🤖 AI Summary
To address two key challenges in vision-only 3D occupancy estimation— inaccurate depth modeling and poor generalization due to sparse LiDAR supervision—this paper proposes a tightly integrated implicit-explicit 3D occupancy network. Methodologically: (1) it jointly leverages lift-based explicit depth prediction and projection-based implicit Transformers to enhance geometric consistency in 2D-to-3D view transformation; (2) it introduces a masked encoder-decoder architecture to improve fine-grained semantic discrimination; and (3) it incorporates context-aware self-supervised losses based on depth re-rendering and image reconstruction, enabling dense, annotation-free depth supervision. Employing a lightweight image backbone, the method achieves state-of-the-art performance on Occ3D-nuScenes at the lowest resolution, with a 3.3% absolute improvement in mean Intersection-over-Union (mIoU) over the baseline.
📝 Abstract
3D occupancy perception holds a pivotal role in recent vision-centric autonomous driving systems by converting surround-view images into integrated geometric and semantic representations within dense 3D grids.
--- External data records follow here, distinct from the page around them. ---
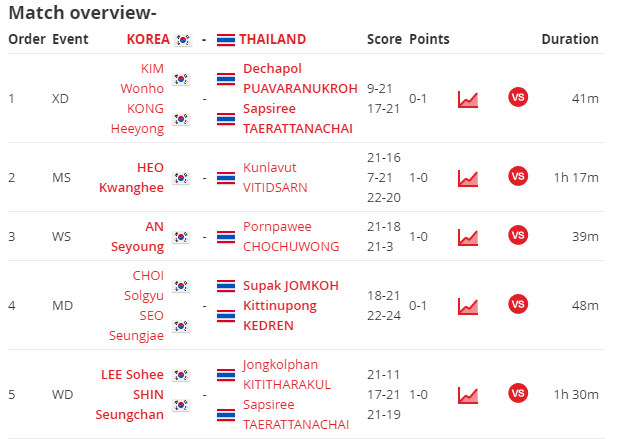Viewport: 639px width, 439px height.
Task: Open the KOREA team link
Action: 148,40
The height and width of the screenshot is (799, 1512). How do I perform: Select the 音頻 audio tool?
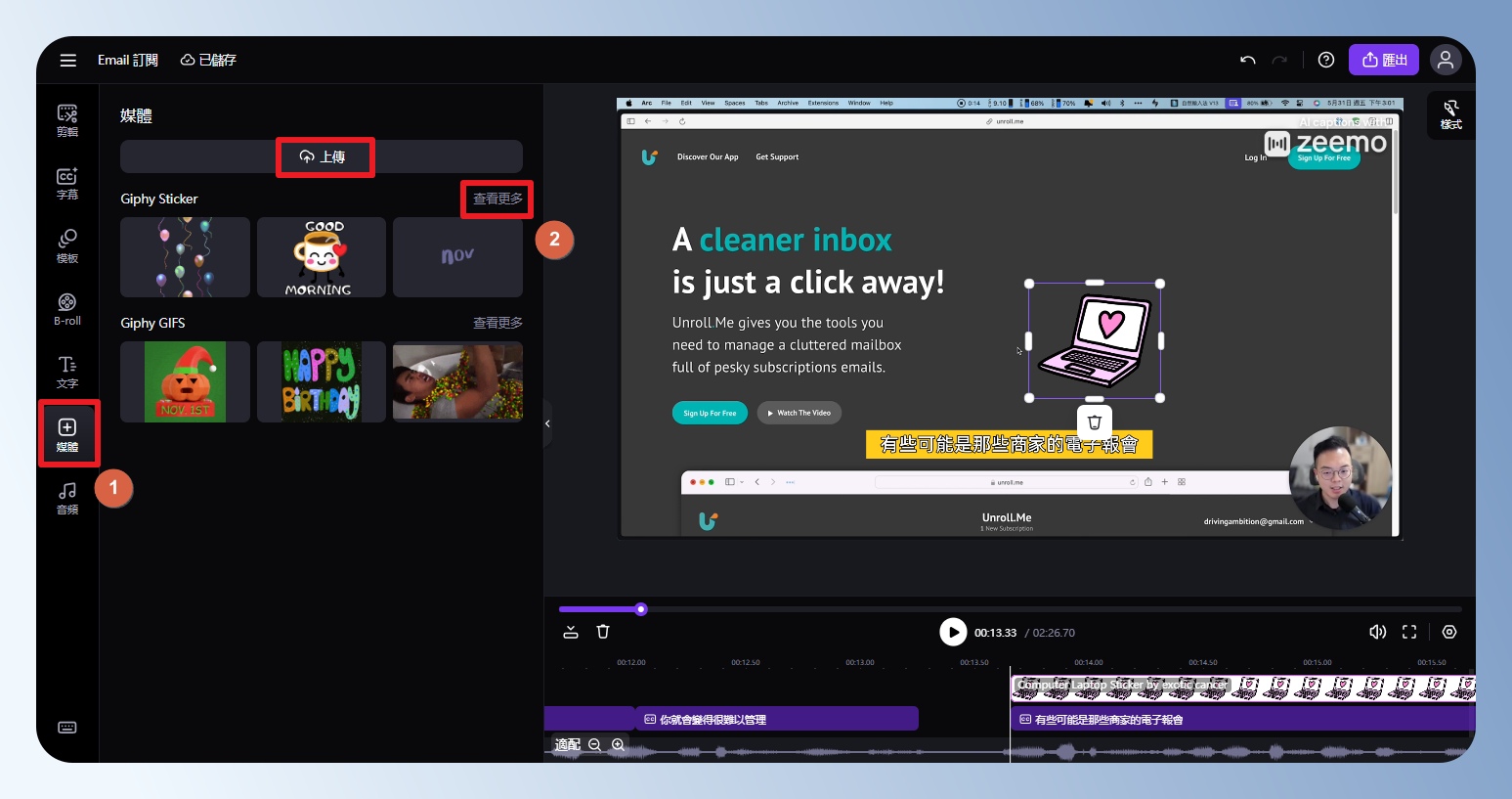tap(67, 498)
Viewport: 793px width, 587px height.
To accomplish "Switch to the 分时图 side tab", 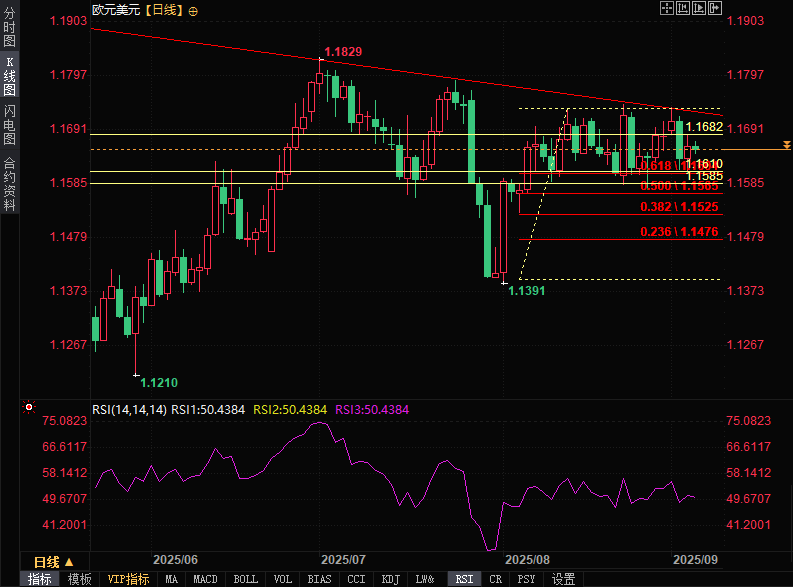I will tap(9, 26).
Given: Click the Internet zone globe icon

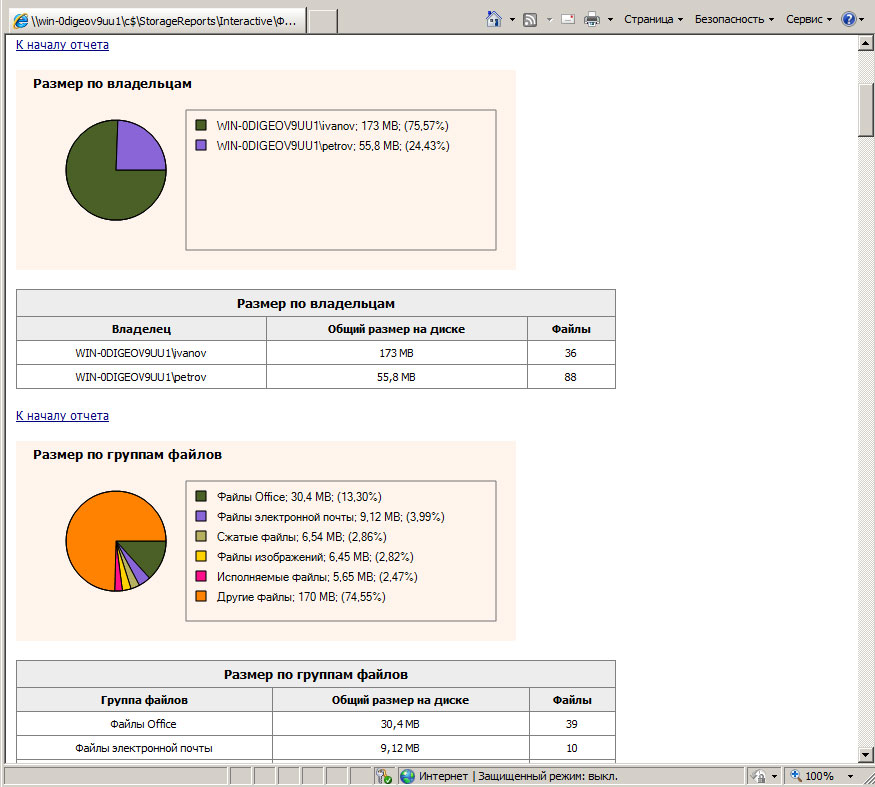Looking at the screenshot, I should click(407, 776).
Nevertheless, current models still encounter two main challenges: modeling depth accurately in the 2D-3D view transformation stage, and overcoming the lack of generalizability issues due to sparse LiDAR supervision. To address these issues, this paper presents GEOcc, a Geometric-Enhanced Occupancy network tailored for vision-only surround-view perception. Our approach is three-fold: 1) Integration of explicit lift-based depth prediction and implicit projection-based transformers for depth modeling, enhancing the density and robustness of view transformation. 2) Utilization of mask-based encoder-decoder architecture for fine-grained semantic predictions; 3) Adoption of context-aware self-training loss functions in the pertaining stage to complement LiDAR supervision, involving the re-rendering of 2D depth maps from 3D occupancy features and leveraging image reconstruction loss to obtain denser depth supervision besides sparse LiDAR ground-truths. Our approach achieves State-Of-The-Art performance on the Occ3D-nuScenes dataset with the least image resolution needed and the most weightless image backbone compared with current models, marking an improvement of 3.3% due to our proposed contributions. Comprehensive experimentation also demonstrates the consistent superiority of our method over baselines and alternative approaches.